A Tosa resident since 1991, Christine walks the dog, cooks but avoids housework, writes and reads, and enjoys the company of friends and strangers. Her job takes her around the state, learning about people's health. A Quaker (no, they don't wear blue hats or sell oatmeal or motor oil), she has been known to stand on both sides of the political and philosophic fence at the same time, which is very uncomfortable when you think about it. She writes about pretty much whatever stops in to visit her busy mind at the moment. One reader described her as "incredibly opinionated but not judgmental." That sounds like a good thing to strive for!

How to make people crazier

Age, illusions, war, economy


I had entered through the front door not but thirty minutes earlier.  Preparing to exit I was certain I had returned to the same place.  There was the same gas fireplace, the same television and the same bookcases.  There were mostly the same residents sitting there too.

I could see the great outdoors through the windows.

Pausing for a second or two I'm thinking - where the heck did the door go?


I can't get this out of my mind: blogger Tom Gaertner's experience with his father's new assisted living environment. The older gentleman had moved because it was no longer safe for him to live alone. He'd taken up "exit seeking behavior," also called "elopement" or wandering, which gets you in trouble in northern winters, especially if you live on a highway.

An aide piped-up – Son; it’s directly in front of you.  Painted to match the bookcases.  See it?

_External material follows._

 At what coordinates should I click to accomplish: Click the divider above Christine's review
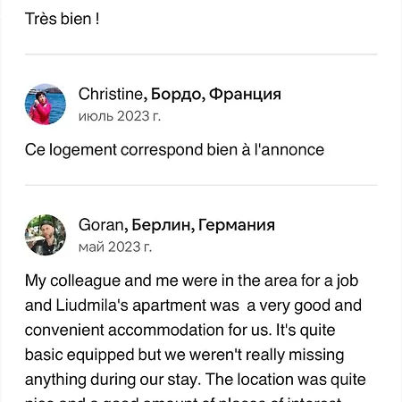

Aha!  A secret passage through the bookcase.  I get it.
 

But I don't.

Imagine yourself confused and frightened, compelled by something you don't understand to keep moving, to get away. Then you find yourself in a room that defies the rules of the universe, or at least architecture, as you have known them throughout your entire conscious life

A room with no exit. Jean Sartre, the famous French existentialist, wrote a play about that. No Exit from a  room with no doors -- and no windows, no mirrors, and lights that are never turned off -- was hell, and the people who occupied the space each other's unwitting tormentors.

No one knows why some people with dementia wander. The responses range from medication to using trompe l'oeil, or fool-the-eye artistic deception, to hide the exits. According to one respected medical journal, "visual agnosia, the inability to interpret what the eye sees, may be utilized as a tool in managing wandering behavior of Alzheimer's patients."

Something about that's not right. I asked a friend, Steph Kilen, about the practice. She works with Action Pact, a Washington Heights-based business that creates culture change in institutions that house and care for older people. The idea is to create real homes.

Steph said:

There are so many things about the institutional model that make people crazier. So many things are so unfamiliar/unnatural and un-normal that a lot of the natural cues are missing and it is harder for people to figure out what to do. Hiding things from people (even, having the kitchen "hidden") is really confusing. How can you settle down and want to stay anywhere (in a long-term sense, but also in regards to dementia-type "wandering") when a place doesn't seem like any place that you have ever lived?

You don't have to have to move into a secure facility to feel the anxiety of being in an institutional model room with no exit. People far smarter than I have wondered whether Afghanistan is a dilemma with no exit. Or whether there's any exit from saving financial giants that are too big to fail, and grow larger as we feed them.

I don't know the answers. But I do know that if you keep telling people the reality of their experience isn't true, if you keep replacing doors and windows with pictures of them, they aren't going to feel any better about being there.

They'll just keep looking for the crack to open the door. Sometimes, trying to get out of there is the only thing that makes sense.

Note: Yes, I know "crazy" is an inappropriate term to use for dementia. But it's not for politics, and I'm using it here because I think you know what I'm talking about.